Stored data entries
--------------------------------------------------

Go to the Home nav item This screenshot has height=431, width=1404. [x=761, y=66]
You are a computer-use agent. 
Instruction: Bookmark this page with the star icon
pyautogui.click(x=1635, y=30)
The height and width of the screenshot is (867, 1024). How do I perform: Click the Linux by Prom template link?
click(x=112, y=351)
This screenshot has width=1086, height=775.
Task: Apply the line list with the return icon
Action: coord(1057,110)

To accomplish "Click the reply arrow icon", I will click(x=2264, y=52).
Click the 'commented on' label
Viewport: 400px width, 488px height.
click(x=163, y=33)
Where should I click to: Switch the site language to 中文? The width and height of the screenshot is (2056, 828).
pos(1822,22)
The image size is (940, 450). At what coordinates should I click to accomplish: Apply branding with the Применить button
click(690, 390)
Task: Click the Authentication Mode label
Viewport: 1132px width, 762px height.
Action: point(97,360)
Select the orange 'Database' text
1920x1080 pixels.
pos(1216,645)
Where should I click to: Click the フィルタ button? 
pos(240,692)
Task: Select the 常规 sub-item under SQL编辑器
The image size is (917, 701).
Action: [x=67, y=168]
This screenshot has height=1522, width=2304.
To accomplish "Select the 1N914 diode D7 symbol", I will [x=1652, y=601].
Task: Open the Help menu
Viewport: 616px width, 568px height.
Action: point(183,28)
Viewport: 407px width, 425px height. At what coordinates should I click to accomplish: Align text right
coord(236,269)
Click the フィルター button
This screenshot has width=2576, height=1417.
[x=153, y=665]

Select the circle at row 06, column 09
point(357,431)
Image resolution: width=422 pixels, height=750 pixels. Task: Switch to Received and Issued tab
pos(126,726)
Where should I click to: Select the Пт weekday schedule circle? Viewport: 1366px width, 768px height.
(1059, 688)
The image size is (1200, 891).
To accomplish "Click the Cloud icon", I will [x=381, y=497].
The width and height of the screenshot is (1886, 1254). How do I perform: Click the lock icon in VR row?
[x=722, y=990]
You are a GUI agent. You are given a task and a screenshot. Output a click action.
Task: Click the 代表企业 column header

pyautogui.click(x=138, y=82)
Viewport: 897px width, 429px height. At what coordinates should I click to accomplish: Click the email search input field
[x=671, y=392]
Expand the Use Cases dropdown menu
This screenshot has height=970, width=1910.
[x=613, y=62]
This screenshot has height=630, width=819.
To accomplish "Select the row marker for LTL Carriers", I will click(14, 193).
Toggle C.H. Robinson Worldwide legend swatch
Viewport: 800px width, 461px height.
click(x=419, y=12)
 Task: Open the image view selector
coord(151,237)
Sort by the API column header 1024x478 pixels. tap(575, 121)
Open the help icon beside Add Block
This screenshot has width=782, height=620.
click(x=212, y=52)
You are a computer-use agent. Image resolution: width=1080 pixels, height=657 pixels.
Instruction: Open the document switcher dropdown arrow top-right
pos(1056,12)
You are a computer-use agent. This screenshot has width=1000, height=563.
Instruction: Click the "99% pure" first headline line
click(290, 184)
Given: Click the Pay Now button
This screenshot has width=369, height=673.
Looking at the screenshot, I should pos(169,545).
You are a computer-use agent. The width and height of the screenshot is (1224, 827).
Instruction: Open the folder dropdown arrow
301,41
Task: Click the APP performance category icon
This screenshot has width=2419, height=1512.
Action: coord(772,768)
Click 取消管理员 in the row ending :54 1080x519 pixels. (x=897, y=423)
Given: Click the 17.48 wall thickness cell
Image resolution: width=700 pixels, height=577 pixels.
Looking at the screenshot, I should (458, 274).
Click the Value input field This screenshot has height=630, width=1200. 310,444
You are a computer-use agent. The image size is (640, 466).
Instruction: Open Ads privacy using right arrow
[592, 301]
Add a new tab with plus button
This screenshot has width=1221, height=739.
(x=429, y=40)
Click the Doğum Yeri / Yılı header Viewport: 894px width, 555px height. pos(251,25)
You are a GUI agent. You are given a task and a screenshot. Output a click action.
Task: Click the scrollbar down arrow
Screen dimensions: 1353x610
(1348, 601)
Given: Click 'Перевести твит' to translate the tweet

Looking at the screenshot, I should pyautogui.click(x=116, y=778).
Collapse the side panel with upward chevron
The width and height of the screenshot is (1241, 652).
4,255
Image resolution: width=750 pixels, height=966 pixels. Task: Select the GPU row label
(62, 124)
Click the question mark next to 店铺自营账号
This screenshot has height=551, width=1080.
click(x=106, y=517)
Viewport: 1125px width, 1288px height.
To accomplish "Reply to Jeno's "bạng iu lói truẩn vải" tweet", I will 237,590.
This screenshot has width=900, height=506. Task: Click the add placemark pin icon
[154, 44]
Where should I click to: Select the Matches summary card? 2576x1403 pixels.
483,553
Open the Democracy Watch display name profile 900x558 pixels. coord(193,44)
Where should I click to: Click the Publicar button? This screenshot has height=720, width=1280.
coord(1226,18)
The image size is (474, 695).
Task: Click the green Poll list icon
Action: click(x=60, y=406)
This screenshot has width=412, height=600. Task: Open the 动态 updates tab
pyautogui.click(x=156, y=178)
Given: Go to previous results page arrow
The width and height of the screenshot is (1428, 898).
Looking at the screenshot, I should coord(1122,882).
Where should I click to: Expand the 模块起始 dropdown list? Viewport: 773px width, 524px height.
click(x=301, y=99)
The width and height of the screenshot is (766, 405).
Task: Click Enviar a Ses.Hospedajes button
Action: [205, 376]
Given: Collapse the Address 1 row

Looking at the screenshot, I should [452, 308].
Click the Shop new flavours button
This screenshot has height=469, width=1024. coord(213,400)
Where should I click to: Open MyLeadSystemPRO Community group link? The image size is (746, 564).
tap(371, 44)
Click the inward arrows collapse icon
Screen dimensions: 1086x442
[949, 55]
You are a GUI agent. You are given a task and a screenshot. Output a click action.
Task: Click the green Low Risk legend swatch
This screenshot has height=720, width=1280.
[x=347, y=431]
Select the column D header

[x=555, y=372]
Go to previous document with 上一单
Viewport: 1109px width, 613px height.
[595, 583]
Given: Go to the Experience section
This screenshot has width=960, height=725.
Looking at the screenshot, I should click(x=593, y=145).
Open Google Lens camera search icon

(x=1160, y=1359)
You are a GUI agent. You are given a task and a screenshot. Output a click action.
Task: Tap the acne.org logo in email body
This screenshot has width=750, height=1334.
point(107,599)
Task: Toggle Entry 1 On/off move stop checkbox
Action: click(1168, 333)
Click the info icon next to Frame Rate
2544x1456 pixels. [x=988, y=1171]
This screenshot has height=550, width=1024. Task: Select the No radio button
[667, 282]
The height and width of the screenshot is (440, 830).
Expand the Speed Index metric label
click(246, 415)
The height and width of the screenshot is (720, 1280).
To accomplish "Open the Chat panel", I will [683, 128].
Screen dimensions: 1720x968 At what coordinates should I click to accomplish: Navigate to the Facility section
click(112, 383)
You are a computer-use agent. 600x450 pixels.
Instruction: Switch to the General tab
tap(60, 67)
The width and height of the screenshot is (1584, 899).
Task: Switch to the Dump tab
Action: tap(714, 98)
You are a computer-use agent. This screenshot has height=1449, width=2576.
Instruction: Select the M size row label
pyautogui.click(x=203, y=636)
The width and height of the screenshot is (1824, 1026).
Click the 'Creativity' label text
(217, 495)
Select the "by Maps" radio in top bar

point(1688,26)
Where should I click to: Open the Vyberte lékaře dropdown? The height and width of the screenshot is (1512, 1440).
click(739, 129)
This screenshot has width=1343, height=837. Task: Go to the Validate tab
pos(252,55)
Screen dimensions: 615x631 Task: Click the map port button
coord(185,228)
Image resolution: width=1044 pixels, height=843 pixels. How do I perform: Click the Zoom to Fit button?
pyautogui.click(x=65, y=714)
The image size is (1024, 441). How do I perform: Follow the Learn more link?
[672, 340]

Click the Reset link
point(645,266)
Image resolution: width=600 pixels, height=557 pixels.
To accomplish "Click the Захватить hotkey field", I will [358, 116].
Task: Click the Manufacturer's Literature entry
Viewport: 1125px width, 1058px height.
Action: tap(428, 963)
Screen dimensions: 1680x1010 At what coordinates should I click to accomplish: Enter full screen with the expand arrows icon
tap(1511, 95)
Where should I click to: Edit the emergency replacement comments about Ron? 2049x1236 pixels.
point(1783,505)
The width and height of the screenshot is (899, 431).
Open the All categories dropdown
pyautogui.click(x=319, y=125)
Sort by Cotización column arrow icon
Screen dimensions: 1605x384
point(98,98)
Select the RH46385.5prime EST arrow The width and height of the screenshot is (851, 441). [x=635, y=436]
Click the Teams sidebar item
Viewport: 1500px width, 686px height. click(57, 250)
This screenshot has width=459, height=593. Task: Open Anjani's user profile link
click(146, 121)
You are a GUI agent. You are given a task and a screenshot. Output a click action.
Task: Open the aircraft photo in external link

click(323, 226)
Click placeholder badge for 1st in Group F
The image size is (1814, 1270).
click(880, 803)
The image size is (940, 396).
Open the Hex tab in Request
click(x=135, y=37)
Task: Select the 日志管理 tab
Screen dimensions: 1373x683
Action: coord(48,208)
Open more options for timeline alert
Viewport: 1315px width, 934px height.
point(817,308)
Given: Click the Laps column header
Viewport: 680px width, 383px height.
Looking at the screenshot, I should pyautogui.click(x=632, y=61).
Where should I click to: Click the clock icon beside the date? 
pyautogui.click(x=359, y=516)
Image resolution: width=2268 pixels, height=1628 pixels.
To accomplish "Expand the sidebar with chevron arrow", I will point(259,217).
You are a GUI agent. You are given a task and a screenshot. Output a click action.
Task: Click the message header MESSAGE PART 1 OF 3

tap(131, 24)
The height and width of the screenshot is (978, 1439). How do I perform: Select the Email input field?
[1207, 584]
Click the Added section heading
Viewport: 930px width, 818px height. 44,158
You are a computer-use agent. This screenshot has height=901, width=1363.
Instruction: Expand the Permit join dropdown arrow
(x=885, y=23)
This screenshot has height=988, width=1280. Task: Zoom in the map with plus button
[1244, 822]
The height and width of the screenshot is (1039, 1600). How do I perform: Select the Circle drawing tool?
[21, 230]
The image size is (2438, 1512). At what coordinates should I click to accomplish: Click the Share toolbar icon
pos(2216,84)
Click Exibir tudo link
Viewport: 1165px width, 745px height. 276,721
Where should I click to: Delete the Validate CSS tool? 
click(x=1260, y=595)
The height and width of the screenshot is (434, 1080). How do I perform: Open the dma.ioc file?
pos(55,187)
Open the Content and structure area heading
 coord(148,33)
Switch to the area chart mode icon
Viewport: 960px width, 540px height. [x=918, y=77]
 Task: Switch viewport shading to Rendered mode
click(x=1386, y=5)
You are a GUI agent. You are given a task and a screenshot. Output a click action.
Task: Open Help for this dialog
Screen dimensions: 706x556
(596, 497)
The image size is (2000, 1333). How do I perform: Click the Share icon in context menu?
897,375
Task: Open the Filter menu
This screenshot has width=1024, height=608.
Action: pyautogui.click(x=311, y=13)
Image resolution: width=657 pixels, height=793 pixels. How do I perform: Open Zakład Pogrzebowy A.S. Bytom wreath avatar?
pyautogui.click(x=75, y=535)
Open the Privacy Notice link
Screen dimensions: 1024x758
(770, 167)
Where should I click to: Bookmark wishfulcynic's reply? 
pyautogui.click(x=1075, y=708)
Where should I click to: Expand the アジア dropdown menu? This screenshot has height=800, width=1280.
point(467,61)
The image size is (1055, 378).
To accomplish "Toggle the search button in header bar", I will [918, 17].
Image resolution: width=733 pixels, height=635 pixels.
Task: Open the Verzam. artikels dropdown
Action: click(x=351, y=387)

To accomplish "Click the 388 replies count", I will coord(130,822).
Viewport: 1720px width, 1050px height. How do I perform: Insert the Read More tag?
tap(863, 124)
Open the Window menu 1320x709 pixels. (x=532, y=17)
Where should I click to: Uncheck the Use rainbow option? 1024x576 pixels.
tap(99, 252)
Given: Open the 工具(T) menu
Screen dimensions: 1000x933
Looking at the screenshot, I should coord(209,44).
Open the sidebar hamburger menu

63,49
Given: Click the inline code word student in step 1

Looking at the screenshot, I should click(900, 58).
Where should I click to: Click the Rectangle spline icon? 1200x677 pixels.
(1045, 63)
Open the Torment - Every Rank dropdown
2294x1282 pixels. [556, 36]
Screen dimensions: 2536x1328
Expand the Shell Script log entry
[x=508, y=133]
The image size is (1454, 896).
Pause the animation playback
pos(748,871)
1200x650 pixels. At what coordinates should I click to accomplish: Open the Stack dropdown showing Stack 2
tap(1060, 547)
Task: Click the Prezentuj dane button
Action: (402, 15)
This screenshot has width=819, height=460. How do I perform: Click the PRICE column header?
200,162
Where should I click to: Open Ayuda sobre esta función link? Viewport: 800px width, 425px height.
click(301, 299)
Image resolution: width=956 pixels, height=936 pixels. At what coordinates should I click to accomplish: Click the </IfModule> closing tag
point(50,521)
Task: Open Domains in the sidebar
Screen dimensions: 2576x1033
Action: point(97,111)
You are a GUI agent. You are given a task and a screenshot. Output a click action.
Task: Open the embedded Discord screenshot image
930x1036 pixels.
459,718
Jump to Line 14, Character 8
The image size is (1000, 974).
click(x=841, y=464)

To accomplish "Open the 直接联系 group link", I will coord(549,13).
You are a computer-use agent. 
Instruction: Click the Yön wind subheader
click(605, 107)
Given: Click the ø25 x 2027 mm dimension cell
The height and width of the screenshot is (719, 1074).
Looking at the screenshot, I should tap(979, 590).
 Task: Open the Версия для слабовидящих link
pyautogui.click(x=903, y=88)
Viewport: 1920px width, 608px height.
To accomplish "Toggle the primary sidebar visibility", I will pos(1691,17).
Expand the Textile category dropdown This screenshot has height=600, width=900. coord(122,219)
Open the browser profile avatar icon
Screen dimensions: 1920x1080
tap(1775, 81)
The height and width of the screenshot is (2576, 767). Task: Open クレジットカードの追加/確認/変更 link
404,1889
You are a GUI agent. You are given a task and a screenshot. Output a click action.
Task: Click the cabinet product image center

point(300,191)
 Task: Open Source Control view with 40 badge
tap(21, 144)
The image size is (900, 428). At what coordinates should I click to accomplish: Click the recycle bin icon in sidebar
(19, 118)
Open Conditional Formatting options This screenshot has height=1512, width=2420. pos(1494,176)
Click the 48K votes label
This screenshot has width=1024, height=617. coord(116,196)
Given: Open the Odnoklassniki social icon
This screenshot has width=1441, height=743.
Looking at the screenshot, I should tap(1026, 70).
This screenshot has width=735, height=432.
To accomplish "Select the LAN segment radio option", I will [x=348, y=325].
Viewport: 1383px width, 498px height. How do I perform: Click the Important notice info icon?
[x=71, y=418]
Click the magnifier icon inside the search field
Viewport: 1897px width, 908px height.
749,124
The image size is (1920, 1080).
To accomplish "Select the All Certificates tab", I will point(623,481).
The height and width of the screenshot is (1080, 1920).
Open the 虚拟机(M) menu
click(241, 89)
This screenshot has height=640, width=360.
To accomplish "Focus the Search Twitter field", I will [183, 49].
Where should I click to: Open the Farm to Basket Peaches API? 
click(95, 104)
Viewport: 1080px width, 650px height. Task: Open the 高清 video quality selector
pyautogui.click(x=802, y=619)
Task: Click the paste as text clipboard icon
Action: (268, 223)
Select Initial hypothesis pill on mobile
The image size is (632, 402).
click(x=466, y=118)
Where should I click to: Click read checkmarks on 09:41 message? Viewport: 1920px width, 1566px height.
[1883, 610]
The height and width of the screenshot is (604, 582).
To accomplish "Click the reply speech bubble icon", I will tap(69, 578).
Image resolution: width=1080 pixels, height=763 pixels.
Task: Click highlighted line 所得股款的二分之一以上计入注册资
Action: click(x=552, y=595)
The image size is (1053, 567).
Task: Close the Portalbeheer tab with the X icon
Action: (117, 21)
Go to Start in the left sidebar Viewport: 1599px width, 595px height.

--------------------------------------------------

Requirement:
Update the rows from the start through the line containing "pyautogui.click(x=1635, y=30)", swapping "star icon" for "heart icon" and leaving everything else unchanged.

Response:
Go to the Home nav item This screenshot has height=431, width=1404. [x=761, y=66]
You are a computer-use agent. 
Instruction: Bookmark this page with the heart icon
pyautogui.click(x=1635, y=30)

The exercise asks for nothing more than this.